The government's efforts were strongest in the area of prevention. In September 2004, the President's Chief of Staff established a special inter-ministerial anti-trafficking committee that met weekly and adopted a national plan to combat trafficking and slavery. The government immediately implemented portions of the plan dealing with the prevention of children in prostitution by strengthening enforcement of laws barring minors from bars and creating shelters for at-risk children. In January 2005, combating trafficking in persons was highlighted in the government's listing of strategic goals that was published in the nation's major newspapers. Children in prostitution received top priority in the government's June 2004 National Strategy to Combat the Worst Forms of Child Labor. In July, the Ministry of Tourism co-sponsored a workshop on sex tourism that was attended by 100 government officials, NGO representatives, and journalists. All key parties in the tourist sector signed an agreement to actively support the government's efforts to combat sex tourism.

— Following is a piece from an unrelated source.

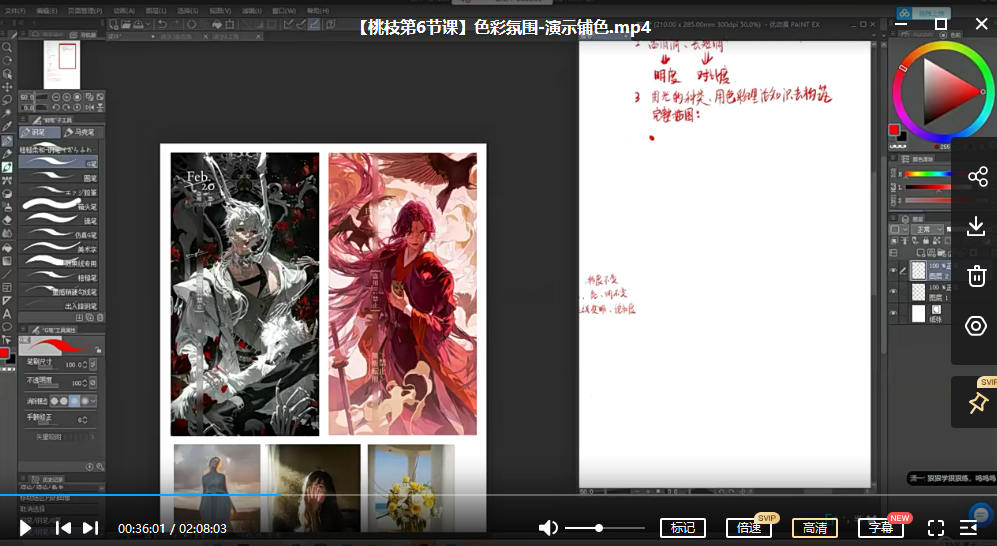
Task: Open the 倍速 playback speed menu
Action: coord(748,528)
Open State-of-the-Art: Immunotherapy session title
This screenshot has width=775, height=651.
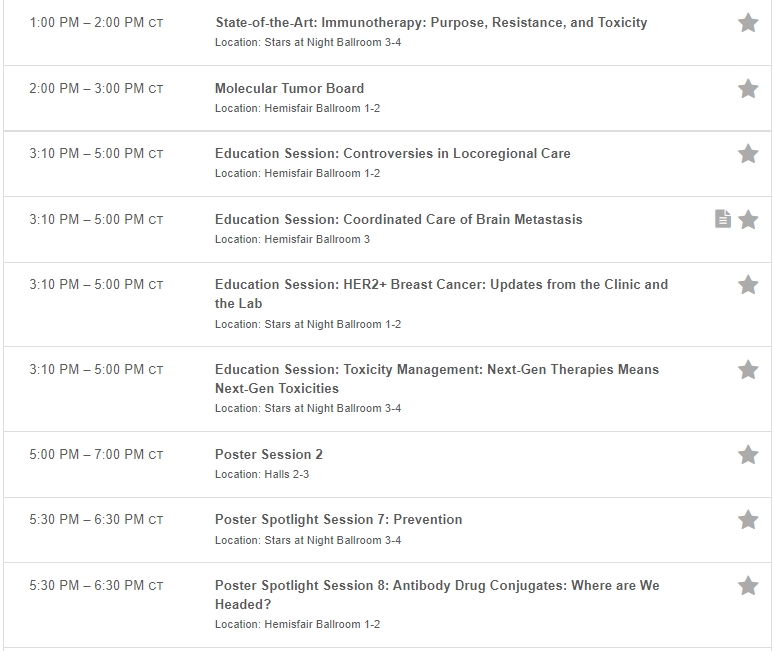tap(431, 23)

Awareness of trafficking in persons has increased through an aggressive information campaign. During the year, the government presented four local dialect sketches on prostitution, broadcast 20 educational programs on national radio stations, and initiated a national drawing, poetry, and essay contest on the theme of combating child labor. Production began on several anti-trafficking films. The Ministry of Population hosted two large screenings of the government-produced and UNICEF-funded film "Vero sy Haingo," which tells the story of two sisters, one of whom remains in school while the other is lured into prostitution. One session was followed by a televised debate featuring representatives from various ministries. In addition, approximately 15,000 high school students viewed the film in 2004.